Segundo confirmou o CaixaBank, em comunicado enviado à Comissão Nacional do Mercado de Valores Mobiliário, “após autorização do seu conselho de administração, está em negociações com o Bankia para analisar uma fusão entre as duas entidades, sem que de momento se tenha chegado a acordo a este respeito, para além da assinatura de um sigilo para troca de informações para avaliação da operação, dentro de uma due diligence, contando com assessores na operação ”.
Acrescentando ainda que “o CaixaBank informará oportunamente ao mercado o resultado desta negociação”.

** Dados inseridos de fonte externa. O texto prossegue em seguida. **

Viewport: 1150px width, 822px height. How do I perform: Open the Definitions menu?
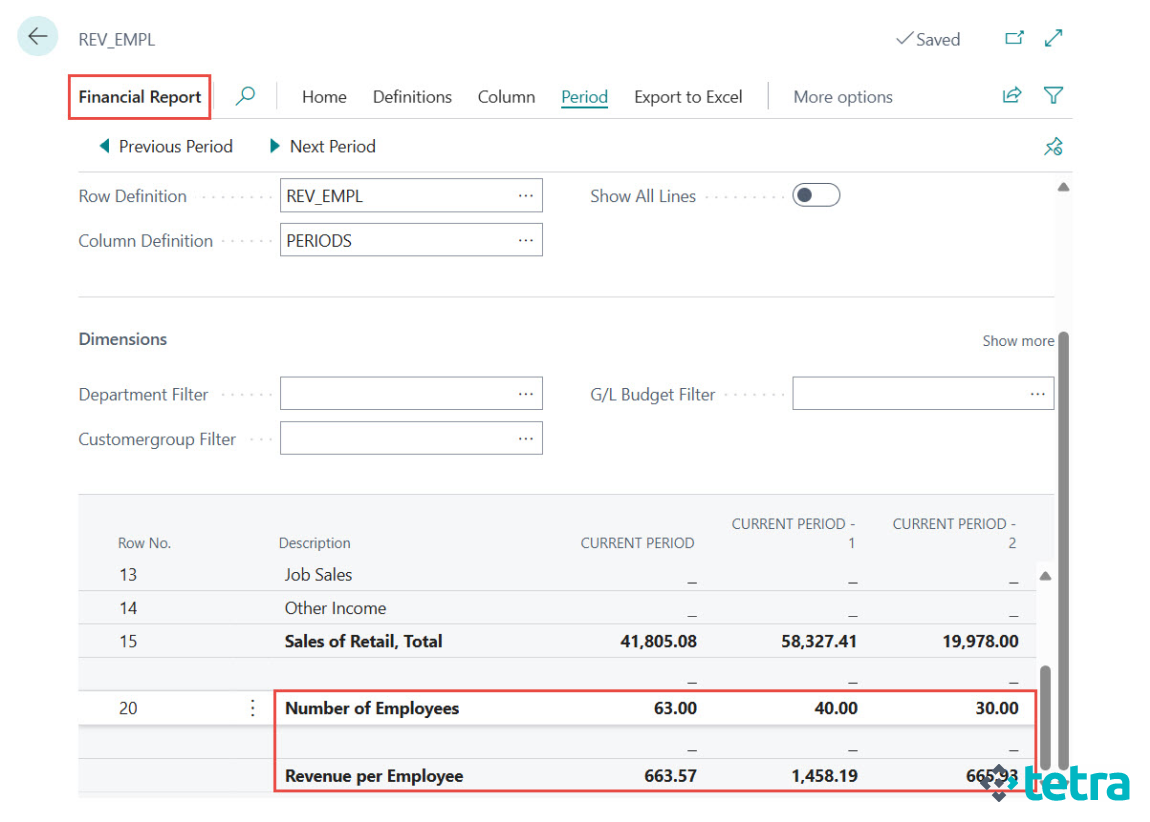(x=412, y=96)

O Bankia também emitiu um comunicado, no qual admite que estão a decorrer negociações entre as entidades.
Recorde-se que o Bankia, resgatado na crise financeira anterior, tem o Estado como principal acionista, com 61% do capital., já o principal acionista do CaixaBank é a Fundació La Caixa, presidida por Isidre Fainé, com 40%.

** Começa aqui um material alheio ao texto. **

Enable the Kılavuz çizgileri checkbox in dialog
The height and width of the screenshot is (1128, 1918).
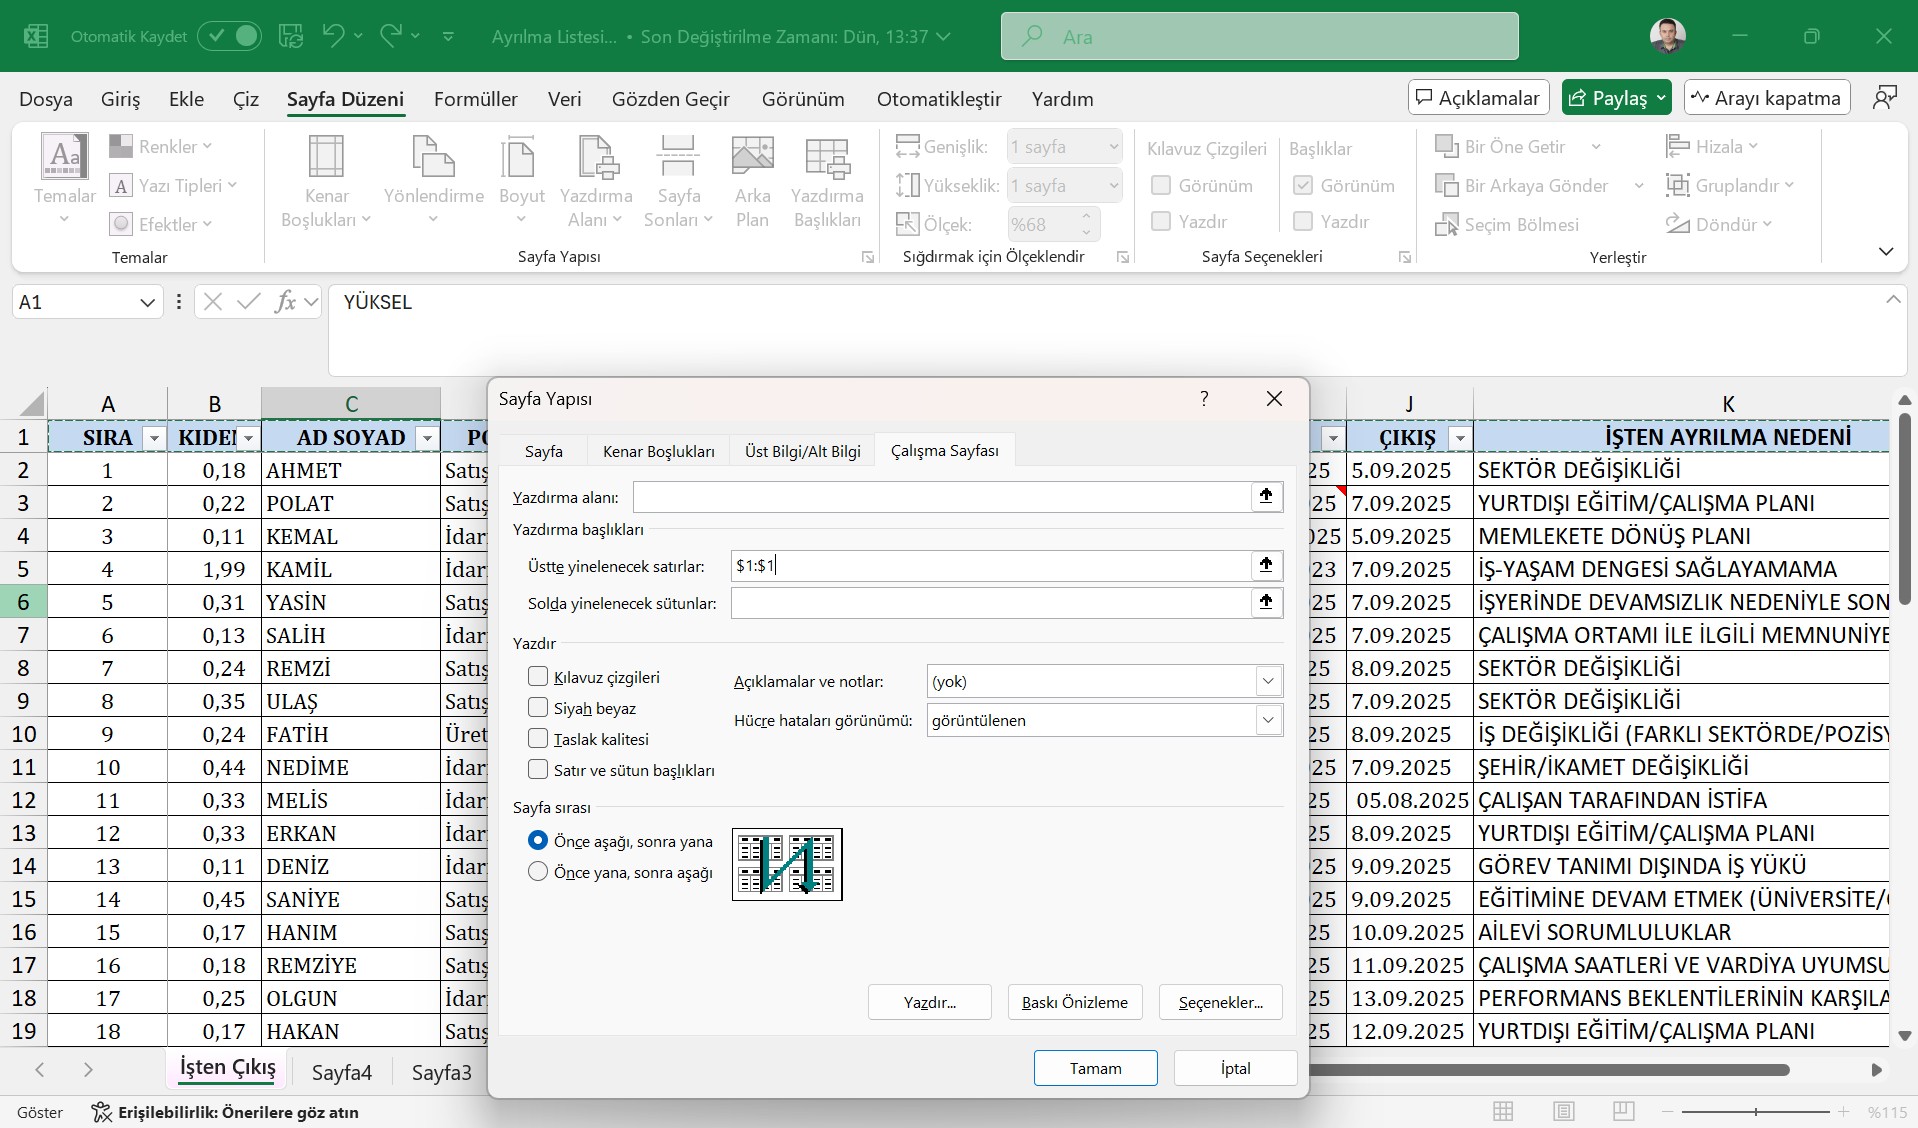(538, 677)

O Ministério da Economia e da Transformação Digital espanhol já veio garantir que “a equipa do FROB está em permanente análise das condições de mercado para salvaguardar o interesse público da participação no Bankia”, acrescentando qur já foi dada uma primeira ‘luz verde’ do Governo às negociações entre as duas entidades.
Num possível organograma do novo grupo, está em cima de mesa a possibilidade de o atual presidente do Bankia, José Ignacio Goirigolzarri, ocupar o mesmo cargo, enquanto no nível executivo, o CEO seria quem já ocupa essa posição no CaixaBank, Gonzalo Gortázar.